→ **MATERIAL SHOWN**:
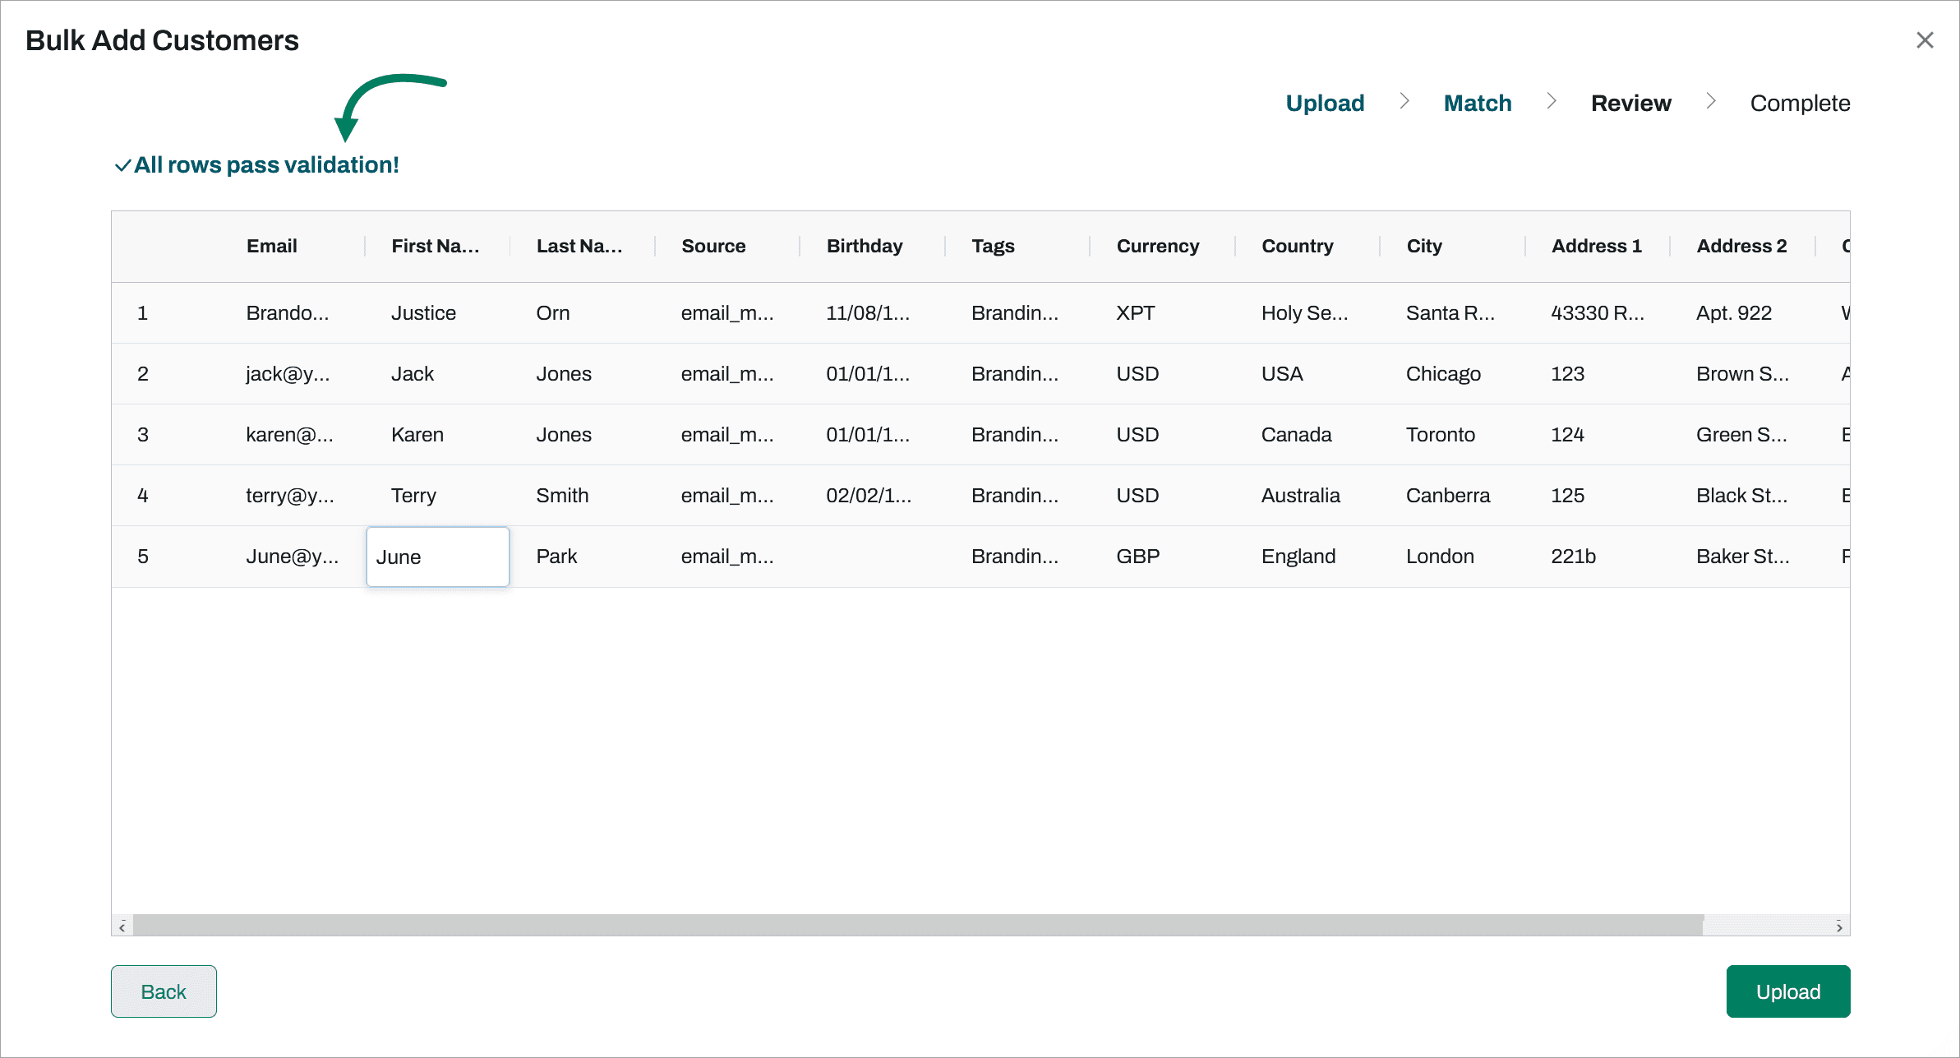Image resolution: width=1960 pixels, height=1058 pixels.
Task: Select the Upload step in the progress bar
Action: tap(1324, 102)
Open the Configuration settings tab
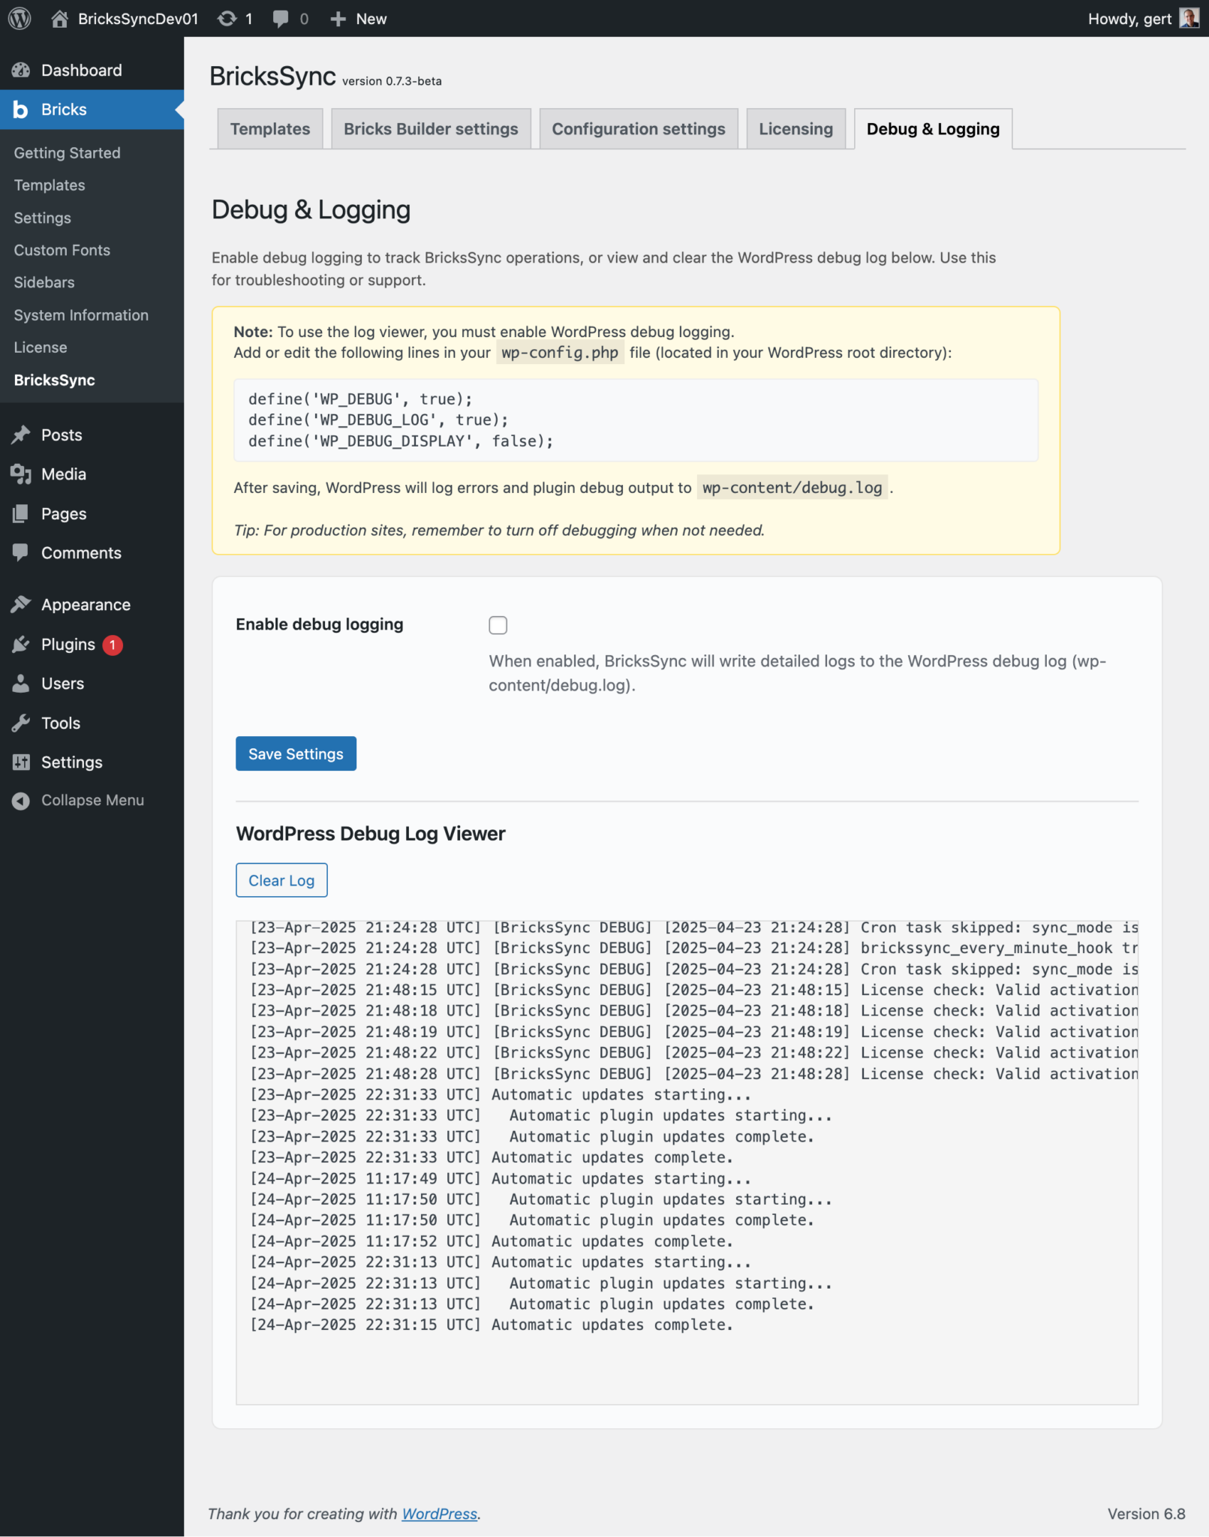This screenshot has height=1537, width=1209. (639, 128)
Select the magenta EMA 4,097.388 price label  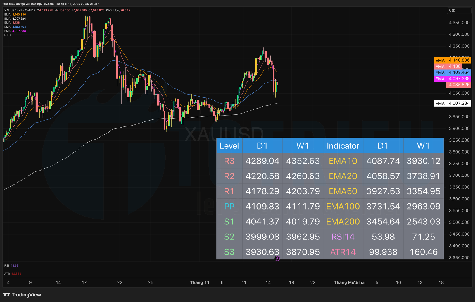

→ **WHAT THE EXERCISE ASKS**:
Copy the lines exactly. Start at the line with "Open the Configuration settings tab", end at the last line above, include both, and omit all pictures.

→ **WRITTEN RESPONSE**:
Open the Configuration settings tab
This screenshot has height=1537, width=1209. (639, 128)
Select the magenta EMA 4,097.388 price label  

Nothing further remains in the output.